Une vidéo mise en ligne par un ministre israélien crée un véritable tollé en Europe. Dans cette séquence, des militants de la flottille pour Gaza sont filmés agenouillés, les mains menottées. Le Quai d’Orsay n’a pas tardé à dénoncer ce que certains qualifient de "vidéo honteuse" et même Benjamin Netanyahou a exprimé sa désapprobation envers son ministre.

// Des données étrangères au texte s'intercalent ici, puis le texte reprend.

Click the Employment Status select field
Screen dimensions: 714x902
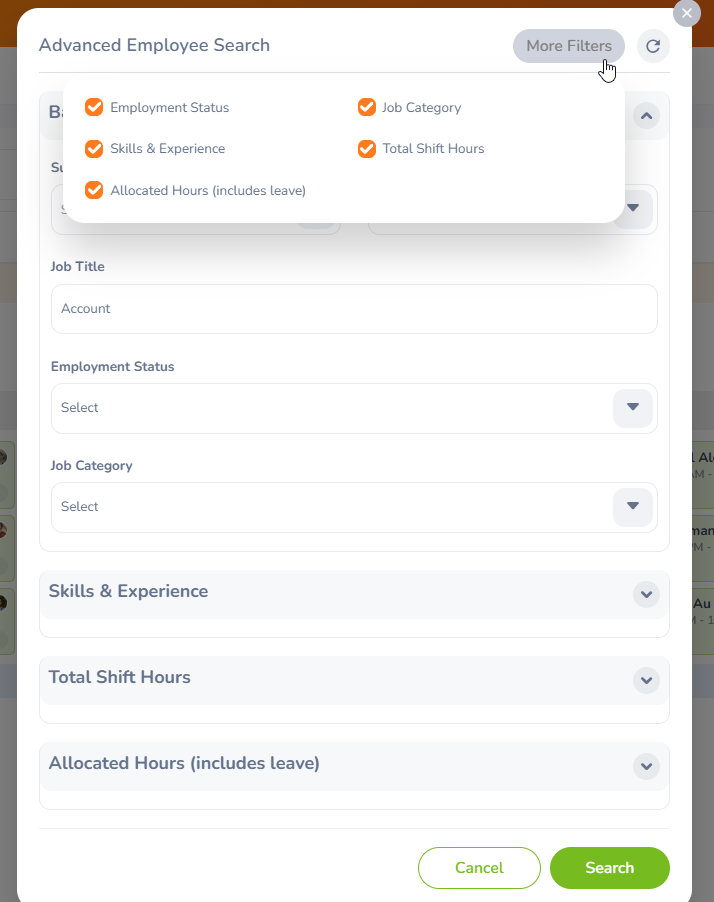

Les activistes pro-palestiniens, présents sur l'un des cinquante bateaux qui tentaient de briser le blocus israélien depuis la Turquie, ont été interceptés par la marine israélienne. Itamar Ben Gvir, le ministre israélien de la sécurité nationale, a salué ces personnes avec ironie : "Bienvenue en Israël !" En parade, il a déclaré devant les caméras : "Ils sont moins héroïques maintenant. Ce sont des soutiens du terrorisme. Je dis au Premier ministre, laisse-moi les garder".
Cette démonstration de force, jugée humiliantes par de nombreux observateurs, n’a pas été du goût de tout le monde, y compris dans les rangs du gouvernement israélien. "Le traitement réservé par Ben Gvir aux activistes ne reflète pas les valeurs et la décence d’Israël", a réagi le Premier ministre Netanyahou, cherchant à mettre un terme à la polémique.
37 Français à bord
Les quelque 430 militants, dont 37 Français, ont été embarqués par les autorités israéliennes, accusées par Florence Heskia, coordinatrice de Waves of Freedom, de "violer le droit international". Les activistes, considérés comme des soutiens du Hamas par l'État hébreu, vont être expulsés. Néanmoins, la manière dont ils sont traités a choqué des voix, allant de Madrid à Rome, et, bien sûr, à Paris.
Le ministre français des Affaires étrangères, Jean-Noël Barrot, a condamné le comportement du ministre israélien et a convoqué l'ambassadeur d'Israël pour obtenir des explications. D'autres pays européens, prenant exemple sur la France, ont prévu de faire de même.